Мы с дедом ели дыню. Дед, привалившись к акации, обрезал кожуру, и с ножа кусочки забрасывал в рот, я грыз увесистую скибу, ухватив ее обеими руками.
– Подай-ка ружье, – тихо проговорил дед, не глядя на меня.
Я юркнул в шалаш.
Но мужик уже стоял над дедом, и я слышал, как один за другим хрустнули курки. У меня взмокли виски. Далеко-далеко натужно и без перерыва заголосил ишак.
– Вставай Петюня, – мужик взмахнул ружьем, – вставай паскудник… нож оставь… оставь нож, козел!
Дед сел в можару, мужик пошел рядом, а я долго смотрел им вслед. Медленно топали быки, гремели рассохшиеся деревянные колеса, пыль, тяжелая от утренней влаги, поднималась неторопливо и невысоко.
Сразу за бахчой в яру между двух холмов доживал свой век деревянный артезиан. Лошадь ходила по кругу, вертела огромный барабан, и вода из черной, бесконечно глубокой скважины понималась к желобкам и оттуда лилась в корыта.
Дед был голый. Одежда в беспорядке валялась у корыт – рубашка, штаны, кальсоны, поношенные парусиновые туфли. Сам он, густо заросший седеющими волосами на красноватой коже, вертелся на деревянном барабане, крепко прикрученный к нему толстым шпагатом.
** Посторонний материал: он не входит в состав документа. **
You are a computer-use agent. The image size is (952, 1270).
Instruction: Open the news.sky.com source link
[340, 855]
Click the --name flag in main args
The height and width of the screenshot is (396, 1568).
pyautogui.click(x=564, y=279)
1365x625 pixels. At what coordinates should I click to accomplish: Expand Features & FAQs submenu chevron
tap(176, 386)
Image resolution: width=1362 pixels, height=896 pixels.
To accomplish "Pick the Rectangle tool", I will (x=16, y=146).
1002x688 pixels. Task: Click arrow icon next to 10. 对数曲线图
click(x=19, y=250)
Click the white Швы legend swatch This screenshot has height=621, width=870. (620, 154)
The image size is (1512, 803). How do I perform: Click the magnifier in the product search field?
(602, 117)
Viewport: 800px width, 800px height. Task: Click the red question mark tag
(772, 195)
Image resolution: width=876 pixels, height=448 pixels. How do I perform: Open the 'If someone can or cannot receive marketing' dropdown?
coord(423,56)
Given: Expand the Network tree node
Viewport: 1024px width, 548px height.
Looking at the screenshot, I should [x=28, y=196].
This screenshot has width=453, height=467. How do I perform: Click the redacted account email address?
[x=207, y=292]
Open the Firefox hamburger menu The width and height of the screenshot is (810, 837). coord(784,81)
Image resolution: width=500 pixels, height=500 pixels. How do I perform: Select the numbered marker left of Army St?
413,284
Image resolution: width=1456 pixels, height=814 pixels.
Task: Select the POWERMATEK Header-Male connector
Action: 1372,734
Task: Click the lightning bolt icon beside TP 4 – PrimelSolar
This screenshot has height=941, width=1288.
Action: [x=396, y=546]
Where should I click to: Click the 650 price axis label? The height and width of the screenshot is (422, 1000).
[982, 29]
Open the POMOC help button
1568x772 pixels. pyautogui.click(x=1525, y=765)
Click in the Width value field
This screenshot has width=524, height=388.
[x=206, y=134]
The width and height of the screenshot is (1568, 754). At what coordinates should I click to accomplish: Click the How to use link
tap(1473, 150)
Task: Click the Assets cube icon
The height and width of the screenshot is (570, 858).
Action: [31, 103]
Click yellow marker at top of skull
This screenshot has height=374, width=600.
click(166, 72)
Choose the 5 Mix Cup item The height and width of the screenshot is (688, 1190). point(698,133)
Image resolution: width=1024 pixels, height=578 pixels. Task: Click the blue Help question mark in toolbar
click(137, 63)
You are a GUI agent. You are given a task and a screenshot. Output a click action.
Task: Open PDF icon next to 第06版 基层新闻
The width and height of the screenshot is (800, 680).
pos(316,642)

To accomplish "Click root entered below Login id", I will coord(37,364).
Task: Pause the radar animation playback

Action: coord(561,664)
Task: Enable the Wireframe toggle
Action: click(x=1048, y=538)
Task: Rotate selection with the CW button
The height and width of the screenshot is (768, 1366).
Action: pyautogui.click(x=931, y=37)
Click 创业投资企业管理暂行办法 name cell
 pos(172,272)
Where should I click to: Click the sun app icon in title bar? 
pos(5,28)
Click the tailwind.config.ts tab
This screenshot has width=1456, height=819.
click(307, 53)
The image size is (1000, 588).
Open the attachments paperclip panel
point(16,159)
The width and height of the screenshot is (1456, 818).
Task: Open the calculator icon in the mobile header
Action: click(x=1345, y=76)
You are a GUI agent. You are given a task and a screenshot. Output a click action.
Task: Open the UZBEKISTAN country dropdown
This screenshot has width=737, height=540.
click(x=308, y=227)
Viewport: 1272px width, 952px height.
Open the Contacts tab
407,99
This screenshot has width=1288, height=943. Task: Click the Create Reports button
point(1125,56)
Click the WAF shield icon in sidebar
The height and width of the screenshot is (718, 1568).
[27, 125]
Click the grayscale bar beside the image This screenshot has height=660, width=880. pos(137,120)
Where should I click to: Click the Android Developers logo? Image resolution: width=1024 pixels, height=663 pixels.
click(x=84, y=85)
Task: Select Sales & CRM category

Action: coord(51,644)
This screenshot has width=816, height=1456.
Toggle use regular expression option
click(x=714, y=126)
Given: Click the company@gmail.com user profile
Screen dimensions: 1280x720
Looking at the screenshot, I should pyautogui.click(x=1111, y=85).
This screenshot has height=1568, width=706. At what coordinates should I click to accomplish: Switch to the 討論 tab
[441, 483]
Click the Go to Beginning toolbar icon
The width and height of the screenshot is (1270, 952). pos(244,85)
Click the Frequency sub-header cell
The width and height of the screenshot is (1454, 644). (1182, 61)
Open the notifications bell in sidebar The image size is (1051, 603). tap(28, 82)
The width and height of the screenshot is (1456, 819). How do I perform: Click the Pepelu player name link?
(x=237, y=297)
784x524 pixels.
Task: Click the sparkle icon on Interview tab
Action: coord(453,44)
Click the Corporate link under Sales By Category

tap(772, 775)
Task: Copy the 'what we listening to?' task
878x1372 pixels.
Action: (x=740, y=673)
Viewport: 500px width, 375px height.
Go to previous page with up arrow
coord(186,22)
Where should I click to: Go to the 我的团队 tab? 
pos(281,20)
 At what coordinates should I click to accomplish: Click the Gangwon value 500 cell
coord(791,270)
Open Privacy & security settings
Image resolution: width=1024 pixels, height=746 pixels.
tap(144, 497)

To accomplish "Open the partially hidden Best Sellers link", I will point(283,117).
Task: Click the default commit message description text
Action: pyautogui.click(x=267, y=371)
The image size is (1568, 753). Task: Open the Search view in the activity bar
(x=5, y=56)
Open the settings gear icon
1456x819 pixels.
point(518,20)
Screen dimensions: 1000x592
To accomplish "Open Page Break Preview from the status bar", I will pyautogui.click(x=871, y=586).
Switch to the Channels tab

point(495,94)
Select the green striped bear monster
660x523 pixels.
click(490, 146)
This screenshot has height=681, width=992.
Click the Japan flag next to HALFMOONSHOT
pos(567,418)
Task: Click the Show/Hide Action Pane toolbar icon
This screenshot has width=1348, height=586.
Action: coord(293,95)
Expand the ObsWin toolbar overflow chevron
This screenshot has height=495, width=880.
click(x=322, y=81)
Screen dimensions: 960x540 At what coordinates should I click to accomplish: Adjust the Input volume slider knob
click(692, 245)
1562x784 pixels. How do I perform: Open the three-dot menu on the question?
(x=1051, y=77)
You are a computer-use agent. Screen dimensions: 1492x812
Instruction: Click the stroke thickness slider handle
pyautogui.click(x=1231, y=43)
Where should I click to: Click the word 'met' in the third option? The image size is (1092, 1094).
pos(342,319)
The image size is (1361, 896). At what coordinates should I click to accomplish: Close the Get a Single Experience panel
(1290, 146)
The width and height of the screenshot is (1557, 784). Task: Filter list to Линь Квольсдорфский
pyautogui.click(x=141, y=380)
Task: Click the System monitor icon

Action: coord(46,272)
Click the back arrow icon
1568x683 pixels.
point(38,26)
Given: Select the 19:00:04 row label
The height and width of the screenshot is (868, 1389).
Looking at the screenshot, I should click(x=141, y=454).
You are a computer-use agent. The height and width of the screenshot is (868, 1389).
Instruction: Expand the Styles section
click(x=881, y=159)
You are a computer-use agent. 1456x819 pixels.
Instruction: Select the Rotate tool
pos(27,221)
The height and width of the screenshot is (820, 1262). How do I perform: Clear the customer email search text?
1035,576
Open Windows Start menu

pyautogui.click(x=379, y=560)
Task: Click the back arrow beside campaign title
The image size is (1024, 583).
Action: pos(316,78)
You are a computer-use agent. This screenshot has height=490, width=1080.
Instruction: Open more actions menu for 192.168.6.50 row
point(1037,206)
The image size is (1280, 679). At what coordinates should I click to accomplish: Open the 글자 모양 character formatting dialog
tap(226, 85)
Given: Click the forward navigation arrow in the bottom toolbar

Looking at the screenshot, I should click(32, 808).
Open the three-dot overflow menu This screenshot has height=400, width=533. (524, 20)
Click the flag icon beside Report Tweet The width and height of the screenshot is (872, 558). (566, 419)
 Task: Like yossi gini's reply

Когда дед услышал, как я подошел, он повел острой скулой в сторону раз и другой, и зарычал…
Я сглатываю слюну, не мигая, смотрю на его густые седые волосы и не могу двигаться.
Дед закричал громче, но я не мог разобрать слов.
Вода выталкивалась из-под земли, падала в желобок, оттуда в корыта и корыта уже переполнены, и вода выплескивается на землю. Лошадь с одним вытекшим глазом тупо переставляла ноги, крутила барабан вместе с дедом, и рев уносился в сторону, становился глуше, а я стал, как куст, как двухметровая колючка-татарник с пышными цветами; а дед выкрикивал слова, вот они опять громче и громче, и дед виден, потный и рыже-седой, но понять его я не смог бы, не будь я даже развесистой колючкой.
Так я и стоял, а дед вертелся на барабане и рычал.